Severe obesity has seen an even steeper climb. Fewer than 1% of adults qualified as severely obese in the early 1960s. Today that figure is nearly 10%.
Rates Among Children and Teens
Among Americans aged 2 to 19, roughly 35% are overweight or obese. The 2017–2018 national survey found that 19.3% of children and adolescents have obesity (including 6.1% with severe obesity) and another 16.1% are overweight. Children are measured differently than adults, using age- and sex-specific growth charts rather than fixed BMI cutoffs, but the overall trajectory mirrors what’s happened in adults over the past several decades.
Differences by Race, Ethnicity, and Geography
Obesity rates vary significantly across demographic groups. Among adults, non-Hispanic Black Americans have the highest obesity prevalence at 49.6%, followed by Hispanic adults at 44.8% and non-Hispanic white adults at 42.2%. Non-Hispanic Asian adults have the lowest prevalence at 17.4%. These gaps reflect longstanding differences in access to affordable healthy food, neighborhood walkability, healthcare access, and other structural factors.
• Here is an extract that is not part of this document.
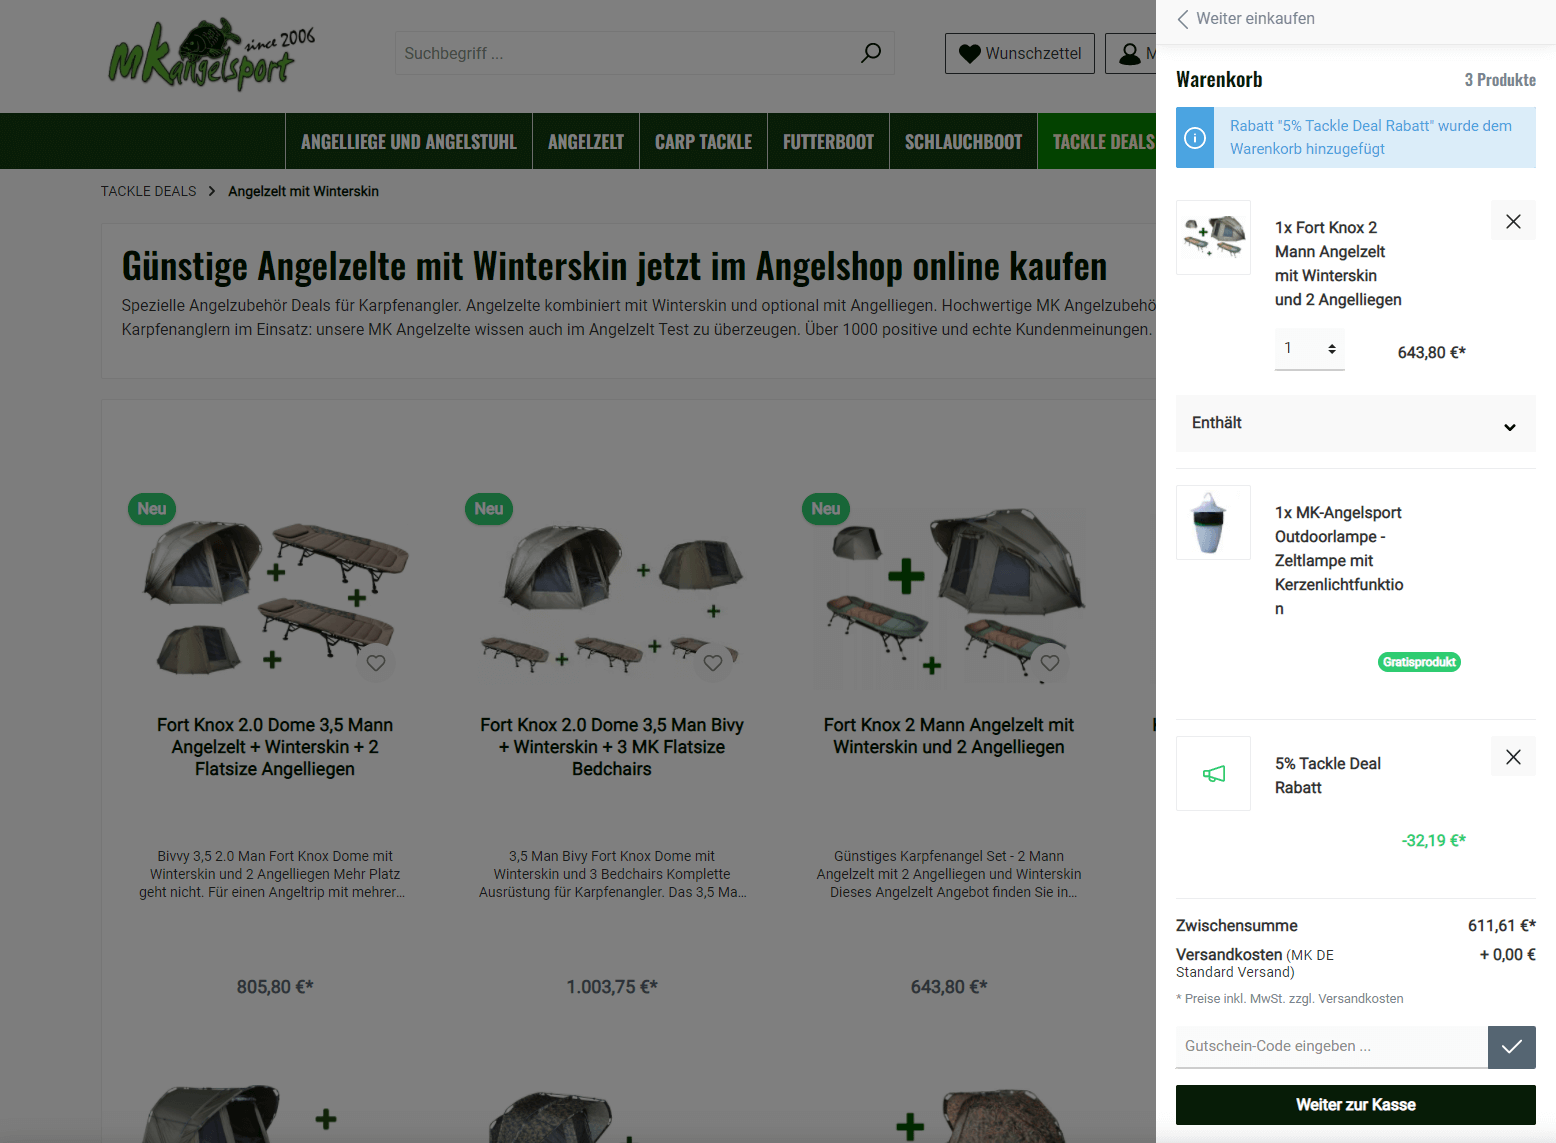The height and width of the screenshot is (1143, 1556).
Task: Click the search magnifier icon
Action: pos(870,53)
Geography matters too. Every U.S. state now has an adult obesity rate of at least 25%. Mississippi and West Virginia have the highest rates, each at 40% or above. Eight states plus the District of Columbia fall in the lowest bracket, with obesity rates between 25% and 30%. The South and parts of the Midwest consistently report the highest numbers, while states in the West and Northeast tend to be lower.
What This Costs
The financial burden is enormous. Obesity-related medical spending in the United States reached nearly $173 billion in 2019. On an individual level, a person with obesity spends about $1,861 more per year on medical care than someone at a normal weight. Those costs come from higher rates of conditions closely linked to excess weight: type 2 diabetes, heart disease, certain cancers, sleep apnea, and joint problems. The economic impact extends beyond healthcare into lost productivity, disability, and reduced quality of life.
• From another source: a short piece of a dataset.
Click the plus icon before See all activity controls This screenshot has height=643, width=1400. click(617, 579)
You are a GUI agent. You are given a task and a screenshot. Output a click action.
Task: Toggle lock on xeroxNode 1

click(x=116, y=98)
Putting the Numbers in Context
The fact that nearly three-quarters of American adults exceed what’s considered a healthy weight makes the U.S. an outlier even among wealthy nations. But it’s worth noting that the overall obesity rate appears to have plateaued slightly in recent years, hovering around 40% rather than continuing the steep climb seen from the 1980s through the 2010s. Whether that plateau holds, or whether newer weight-loss medications shift these numbers, remains to be seen. For now, overweight and obesity remain the statistical norm for American adults, not the exception.